Study finds that fruit flies, when induced to feel hungry, end up living longer even when ample calories are consumed.
According to the findings of a recent study conducted by researchers from the University of Michigan in the US, it is suggested that the anti-aging effects of intermittent fasting can be triggered solely by the perception of insatiable hunger. The need for the organism to actually starve is not necessary.
“The life-extending effects of diet restriction, which researchers had focused on for many years, can be separated from nutritional manipulations,” says physiologist Scott Pletcher. “The perception of insufficient food is adequate.”
Intermittent fasting has gained popularity as a dietary trend in recent years, although the evidence supporting its benefits is currently limited and primarily based on animal studies.
Studies on fruit flies (Drosophila melanogaster) and rodents indicate that calorie restriction can extend lifespan and promote good health. However, further extensive research is required before these results can be applied to humans, especially considering conflicting findings and potential risks identified in some studies.
To delve deeper into the molecular mechanisms of fasting, the researchers of this latest investigation once again chose the humble fruit fly.
In the past, studies on fruit flies have aided scientists in identifying numerous neural signals in the brain related to hunger and satiety. These creatures share 75 percent of the same disease-related genes as we do, and their metabolisms and brains exhibit useful similarities to those found in mammals.
Feelings of fullness in flies seem to be triggered by the consumption of branched-chain amino acids (BCAA), which are essential nutrients. Therefore, increasing BCAA intake reduces their hunger sensations.
To investigate how this might impact the aging process, fruit flies were kept in a state of hunger by providing them with snacks low in BCAA.
The researchers measured their hunger levels based on the amount of food the insects consumed from a buffet of options several hours after having the snack.
Flies that received a low-BCAA snack consumed more food during the subsequent buffet. They also displayed a preference for protein-rich foods over carbohydrate-rich foods, indicating that their hunger was driven by necessity rather than desire.
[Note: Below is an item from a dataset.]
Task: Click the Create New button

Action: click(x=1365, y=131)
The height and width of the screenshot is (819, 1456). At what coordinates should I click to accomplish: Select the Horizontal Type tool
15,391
Consequently, the researchers decided to target the source directly. When the team activated the neurons in fruit flies responsible for triggering hunger responses, they discovered that these stimulated flies also had longer lifespans.
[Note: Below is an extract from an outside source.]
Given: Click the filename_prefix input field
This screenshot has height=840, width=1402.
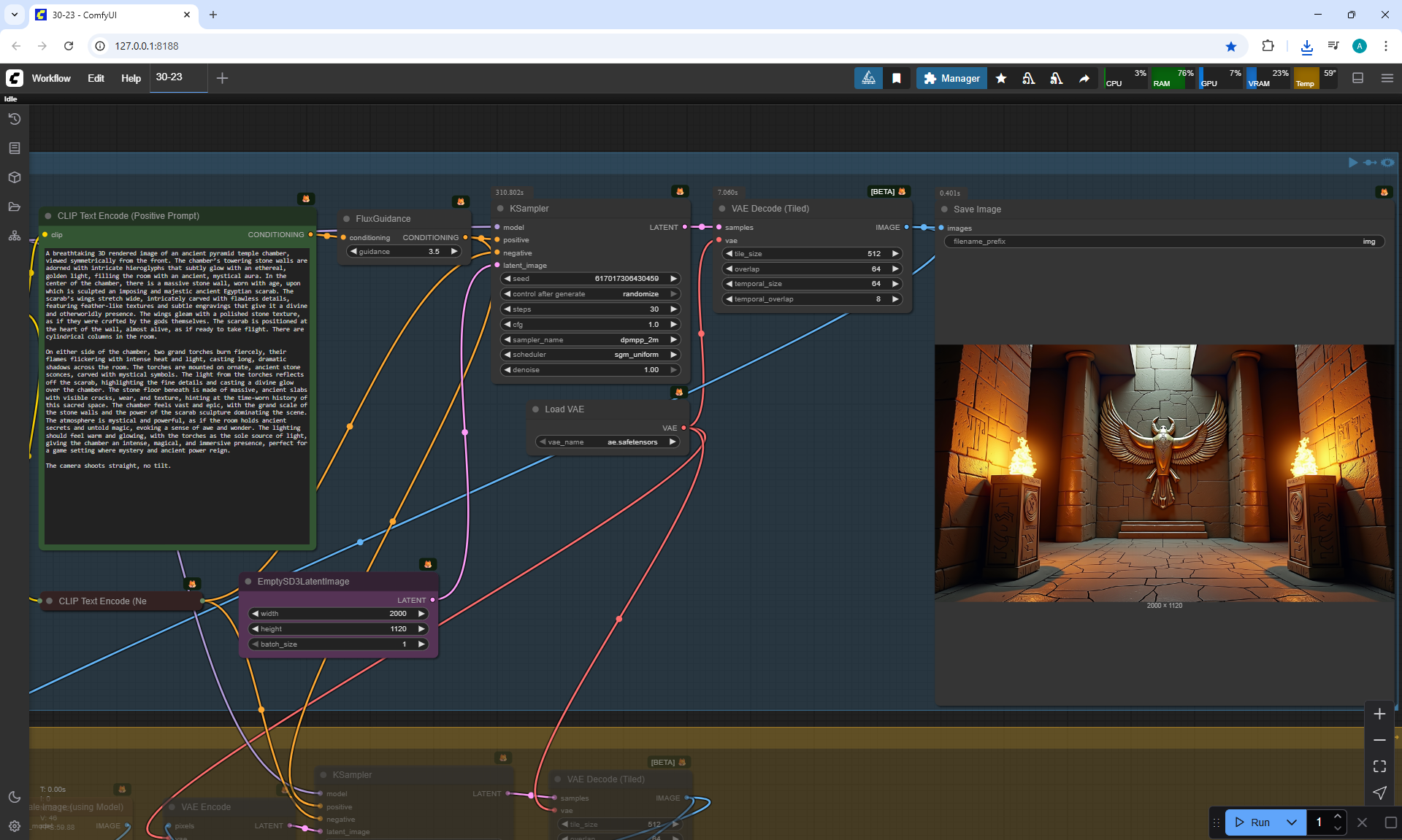Looking at the screenshot, I should point(1164,242).
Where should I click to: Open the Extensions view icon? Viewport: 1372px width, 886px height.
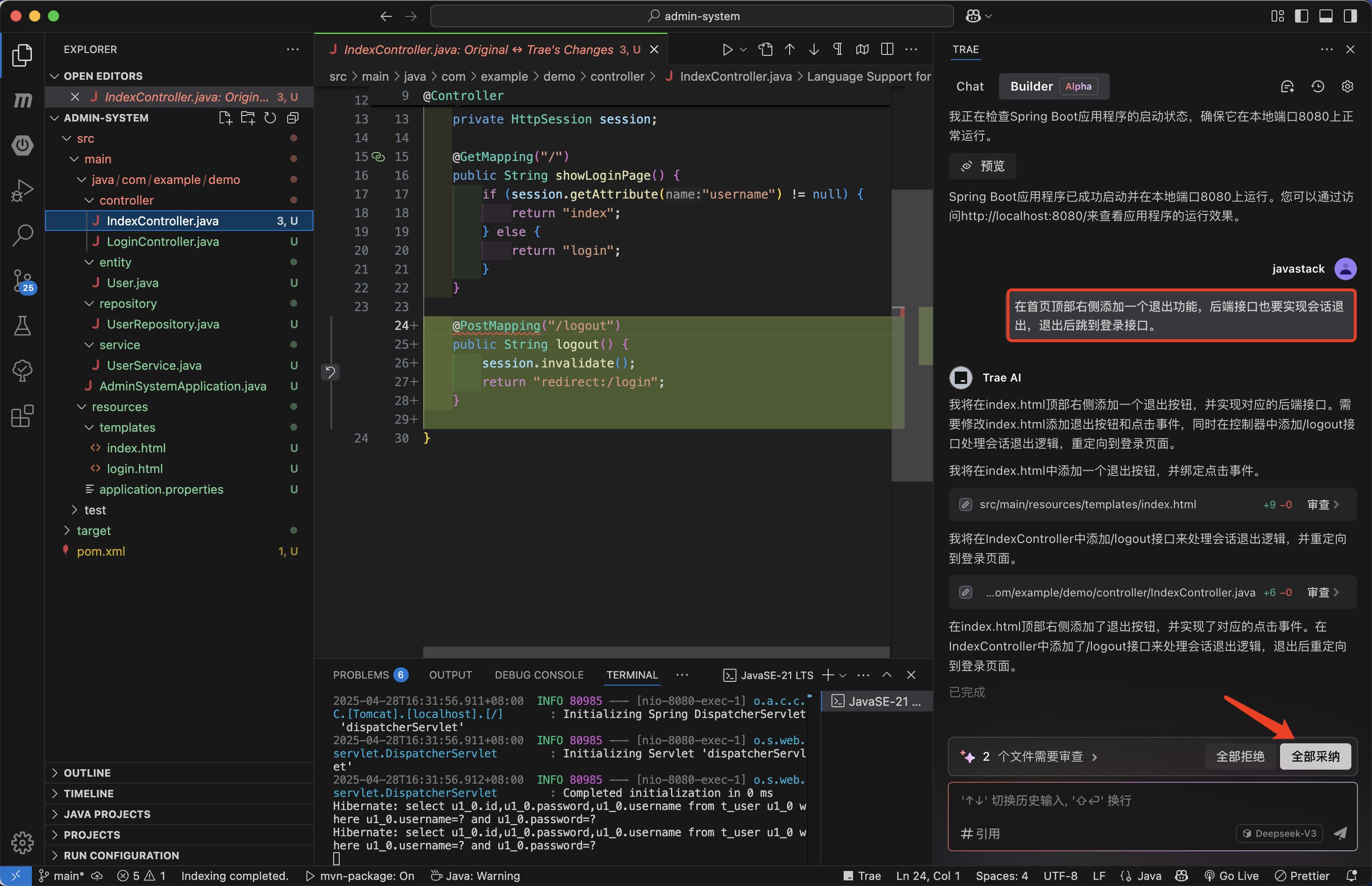(23, 415)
“Thus,” it is stated by Pletcher and colleagues, “the process of slowing down aging might be influenced by the state of hunger itself, rather than the availability or energetic characteristics of the diet.”
Additional experiments revealed that reducing BCAA levels in the diets of flies resulted in their hunger neurons producing modified support proteins known as histones. These histones bind to DNA and assist in regulating gene activity. The researchers propose that these modified histones could be the connection between diet, hunger responses, and aging. Interestingly, previous studies have linked an increased supply of histones to a longer lifespan.
Based on the findings, researchers speculate that chronic hunger could be an adaptive response that “slows aging through modifications to histone proteins in specific neural circuits.”
These findings may offer insights into why low-BCAA diets appear to be beneficial for our overall health. It is possible that such diets provide the body with adequate nutrients without completely suppressing hunger signals in the brain.
Naturally, this idea requires extensive testing. Relying solely on one study involving fruit flies is insufficient.
Currently, the researchers are interested in investigating whether the well-being of fruit flies is influenced by both pleasurable and necessary eating experiences.